** TASK PROMPT **
Each entry in the material below should be copied without any alteration.

** EXERCISE MATERIALS **
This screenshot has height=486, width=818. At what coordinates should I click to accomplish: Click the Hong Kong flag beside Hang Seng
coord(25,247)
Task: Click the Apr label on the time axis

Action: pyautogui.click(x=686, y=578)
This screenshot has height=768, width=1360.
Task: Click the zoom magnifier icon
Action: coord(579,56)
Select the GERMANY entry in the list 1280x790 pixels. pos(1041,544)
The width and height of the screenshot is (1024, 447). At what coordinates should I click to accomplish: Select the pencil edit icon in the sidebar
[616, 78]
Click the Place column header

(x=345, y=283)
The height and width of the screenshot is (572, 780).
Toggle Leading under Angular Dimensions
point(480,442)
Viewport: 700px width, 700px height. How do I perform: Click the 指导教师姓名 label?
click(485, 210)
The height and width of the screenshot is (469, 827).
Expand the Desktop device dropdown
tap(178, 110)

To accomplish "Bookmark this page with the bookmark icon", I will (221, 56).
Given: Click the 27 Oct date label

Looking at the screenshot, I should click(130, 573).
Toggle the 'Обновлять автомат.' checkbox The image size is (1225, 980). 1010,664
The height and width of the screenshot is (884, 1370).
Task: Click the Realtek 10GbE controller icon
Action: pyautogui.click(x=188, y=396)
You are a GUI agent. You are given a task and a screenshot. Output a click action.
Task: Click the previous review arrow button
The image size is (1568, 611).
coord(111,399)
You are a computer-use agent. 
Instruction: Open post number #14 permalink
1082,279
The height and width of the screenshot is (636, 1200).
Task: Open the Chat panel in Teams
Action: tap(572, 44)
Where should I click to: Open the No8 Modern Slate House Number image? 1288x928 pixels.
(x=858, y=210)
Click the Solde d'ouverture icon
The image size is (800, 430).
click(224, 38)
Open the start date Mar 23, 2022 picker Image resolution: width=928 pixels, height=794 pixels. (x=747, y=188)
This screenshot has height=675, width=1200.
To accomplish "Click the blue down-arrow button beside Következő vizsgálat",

** RESPONSE BELOW **
This screenshot has height=486, width=818. At what coordinates should I click to accomplish: Click the Hong Kong flag beside Hang Seng
coord(25,247)
Task: Click the Apr label on the time axis

Action: pyautogui.click(x=686, y=578)
This screenshot has height=768, width=1360.
Task: Click the zoom magnifier icon
Action: coord(579,56)
Select the GERMANY entry in the list 1280x790 pixels. pos(1041,544)
The width and height of the screenshot is (1024, 447). At what coordinates should I click to accomplish: Select the pencil edit icon in the sidebar
[616, 78]
Click the Place column header

(x=345, y=283)
The height and width of the screenshot is (572, 780).
Toggle Leading under Angular Dimensions
point(480,442)
Viewport: 700px width, 700px height. How do I perform: Click the 指导教师姓名 label?
click(485, 210)
The height and width of the screenshot is (469, 827).
Expand the Desktop device dropdown
tap(178, 110)

To accomplish "Bookmark this page with the bookmark icon", I will (221, 56).
Given: Click the 27 Oct date label

Looking at the screenshot, I should click(130, 573).
Toggle the 'Обновлять автомат.' checkbox The image size is (1225, 980). 1010,664
The height and width of the screenshot is (884, 1370).
Task: Click the Realtek 10GbE controller icon
Action: pyautogui.click(x=188, y=396)
You are a GUI agent. You are given a task and a screenshot. Output a click action.
Task: Click the previous review arrow button
The image size is (1568, 611).
coord(111,399)
You are a computer-use agent. 
Instruction: Open post number #14 permalink
1082,279
The height and width of the screenshot is (636, 1200).
Task: Open the Chat panel in Teams
Action: tap(572, 44)
Where should I click to: Open the No8 Modern Slate House Number image? 1288x928 pixels.
(x=858, y=210)
Click the Solde d'ouverture icon
The image size is (800, 430).
click(224, 38)
Open the start date Mar 23, 2022 picker Image resolution: width=928 pixels, height=794 pixels. (x=747, y=188)
This screenshot has height=675, width=1200.
To accomplish "Click the blue down-arrow button beside Következő vizsgálat",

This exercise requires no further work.